_Bereitgestellter Text_
################
Daher kann ihm niemand vorwerfen, dass seine Sichtweise konfessionell zugunsten der UOK gefärbt ist. Vielmehr müsste es umgekehrt sein - Baumeister müsste ein Verbot der UOK fordern, insbesondere im Hinblick auf die ukrainischen Katholiken (Bischof Krivitskij und Swjatoslaw Schewtschuk). Aber das tut er nicht. Denn er betrachtet die Angelegenheit nicht als Katholik, sondern als gläubiger Mensch und als Bürger der Ukraine, dem das Schicksal des Volkes und des Staates am Herzen liegt. Aus diesem Grund haben wir uns entschlossen, seine Argumente kurz zu skizzieren, um unseren Lesern die Position eines vernünftigen und intelligenten Menschen näher zu bringen.

Euphorie und Psychose

Das kürzlich von der Werchowna Rada der Ukraine verabschiedete Gesetz 8371 sorgte für hitzige Diskussionen und eine Polarisierung der Meinungen in der Gesellschaft. Das Gesetz, das formal darauf abzielt, die verfassungsmäßige Ordnung im religiösen Bereich zu schützen, erwies sich als Anlass für triumphalistische Erklärungen und sogar Euphorie bei einem Teil der ukrainischen politischen Elite.

Laut Baumeister fielen viele der Abgeordneten, die in ihren sozialen Netzwerken schrieben, dass „die Ukraine endlich ihre geistige Unabhängigkeit erlangt hat, dass dieses Nest des FSB, des KGB, das die ukrainische Sicherheit und die ukrainische Kultur bedroht, endlich zerstört wird... einer Art allgemeiner Psychose zum Opfer“. Diese Euphorie, die sich vor dem Hintergrund von Kursk und Pokrowsk einstellt, ist schwer zu erklären. Anders als das Gesetz selbst, das nach Ansicht von Andrej Olegowitsch eher langweilig und in Bezug auf Logik und Recht sehr problematisch ist.

Tief in das Wesen des Dokuments eingetaucht, sah Baumeister in ihm viele problematische Aspekte.

Das Problem der rechtlichen Unbestimmtheit 

Einer der Hauptkritikpunkte ist die Zweideutigkeit und Ungenauigkeit der in dem Gesetz verwendeten Begriffe. Laut Baumeister sind viele dieser Begriffe wie „Zugehörigkeit“, „Teil der Struktur“, „Leitzentrum“ und „russische Welt“ rechtlich nicht eindeutig definiert und können beliebig interpretiert werden. Dies birgt die Gefahr, dass das Gesetz nach dem Prinzip der expansiven Auslegung angewandt wird, was die Möglichkeit der Manipulation und des Missbrauchs mit sich bringt.

Andrej Olegowitsch hebt besonders hervor, dass Begriffe wie „Ideologie der russischen Welt“ oder „pro-russische Propaganda“ keine juristischen Begriffe sind und daher nicht als Grundlage für rechtliche Schritte dienen können. Dies öffnet unbegründeten Anschuldigungen und Verfolgungen Tür und Tor, was zu juristischem Nihilismus und Verstößen gegen die Grundsätze der Gerechtigkeit führt.
################
_Angezeigte Daten_
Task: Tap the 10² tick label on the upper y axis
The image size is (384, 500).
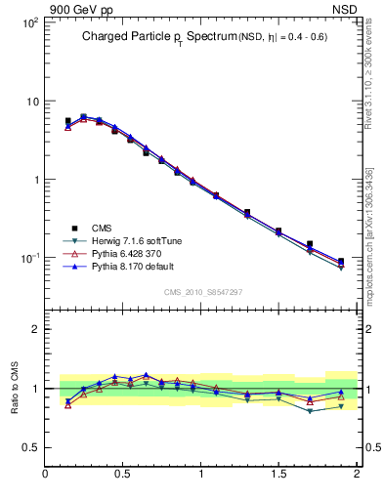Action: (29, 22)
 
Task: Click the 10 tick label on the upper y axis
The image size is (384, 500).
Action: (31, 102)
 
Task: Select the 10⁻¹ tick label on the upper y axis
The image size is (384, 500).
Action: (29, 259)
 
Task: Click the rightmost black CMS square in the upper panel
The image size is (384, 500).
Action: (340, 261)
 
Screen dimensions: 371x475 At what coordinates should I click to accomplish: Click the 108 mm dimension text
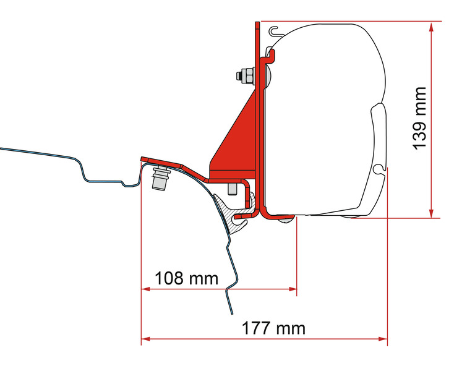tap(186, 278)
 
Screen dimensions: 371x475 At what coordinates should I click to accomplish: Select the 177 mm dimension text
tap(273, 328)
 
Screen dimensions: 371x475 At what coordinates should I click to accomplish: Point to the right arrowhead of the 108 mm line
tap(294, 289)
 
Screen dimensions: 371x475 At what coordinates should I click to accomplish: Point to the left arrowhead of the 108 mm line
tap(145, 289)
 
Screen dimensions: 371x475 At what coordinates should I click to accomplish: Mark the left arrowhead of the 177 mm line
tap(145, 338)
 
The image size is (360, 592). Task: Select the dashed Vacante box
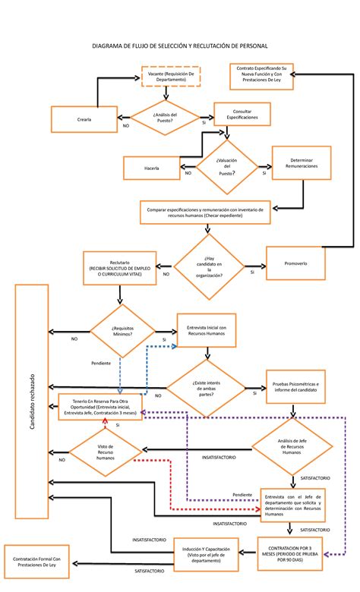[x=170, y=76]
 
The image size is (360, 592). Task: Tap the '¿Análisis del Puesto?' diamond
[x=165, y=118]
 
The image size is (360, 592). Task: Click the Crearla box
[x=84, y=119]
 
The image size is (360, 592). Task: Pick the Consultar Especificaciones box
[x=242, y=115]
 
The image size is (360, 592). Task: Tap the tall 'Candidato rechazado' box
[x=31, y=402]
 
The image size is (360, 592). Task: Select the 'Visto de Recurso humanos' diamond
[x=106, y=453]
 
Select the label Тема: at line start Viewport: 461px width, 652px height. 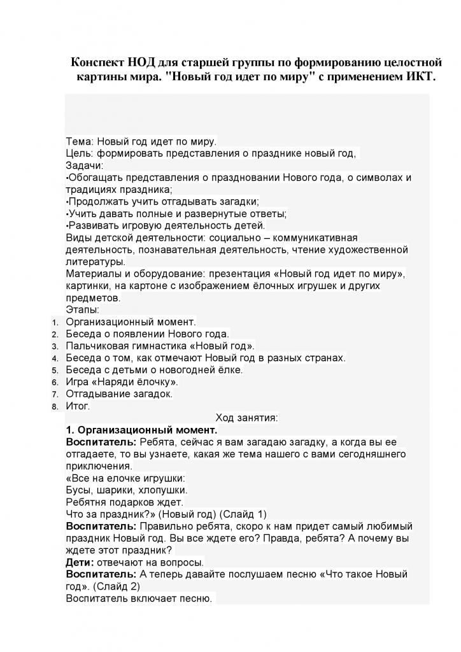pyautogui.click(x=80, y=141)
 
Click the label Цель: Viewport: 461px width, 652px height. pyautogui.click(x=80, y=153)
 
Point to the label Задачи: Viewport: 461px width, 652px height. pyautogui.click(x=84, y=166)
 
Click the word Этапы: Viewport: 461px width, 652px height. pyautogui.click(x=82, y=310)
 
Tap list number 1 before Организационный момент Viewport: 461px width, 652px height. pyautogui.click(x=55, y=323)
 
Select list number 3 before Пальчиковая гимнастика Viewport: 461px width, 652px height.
################
_Aufgaben_
a) Welches Parlament hat das Gesetz 8371 laut dem bereitgestellten Text verabschiedet?
b) Erläutern Sie anhand des bereitgestellten Textes, weshalb die im Gesetz 8371 verwendeten Begriffe nach Baumeister eine Gefahr darstellen.
c) Führen Sie alle Begriffe auf, die der bereitgestellte Text im Satz „Laut Baumeister sind viele dieser Begriffe …“ als rechtlich nicht eindeutig definiert nennt.

_Ergebnisse in Reihenfolge_
a) Die Werchowna Rada der Ukraine.

b) Viele dieser Begriffe sind rechtlich nicht eindeutig definiert und können beliebig interpretiert werden. Dadurch droht eine Anwendung des Gesetzes nach dem Prinzip der expansiven Auslegung, was Manipulation und Missbrauch ermöglicht.

c) „Zugehörigkeit“, „Teil der Struktur“, „Leitzentrum“, „russische Welt“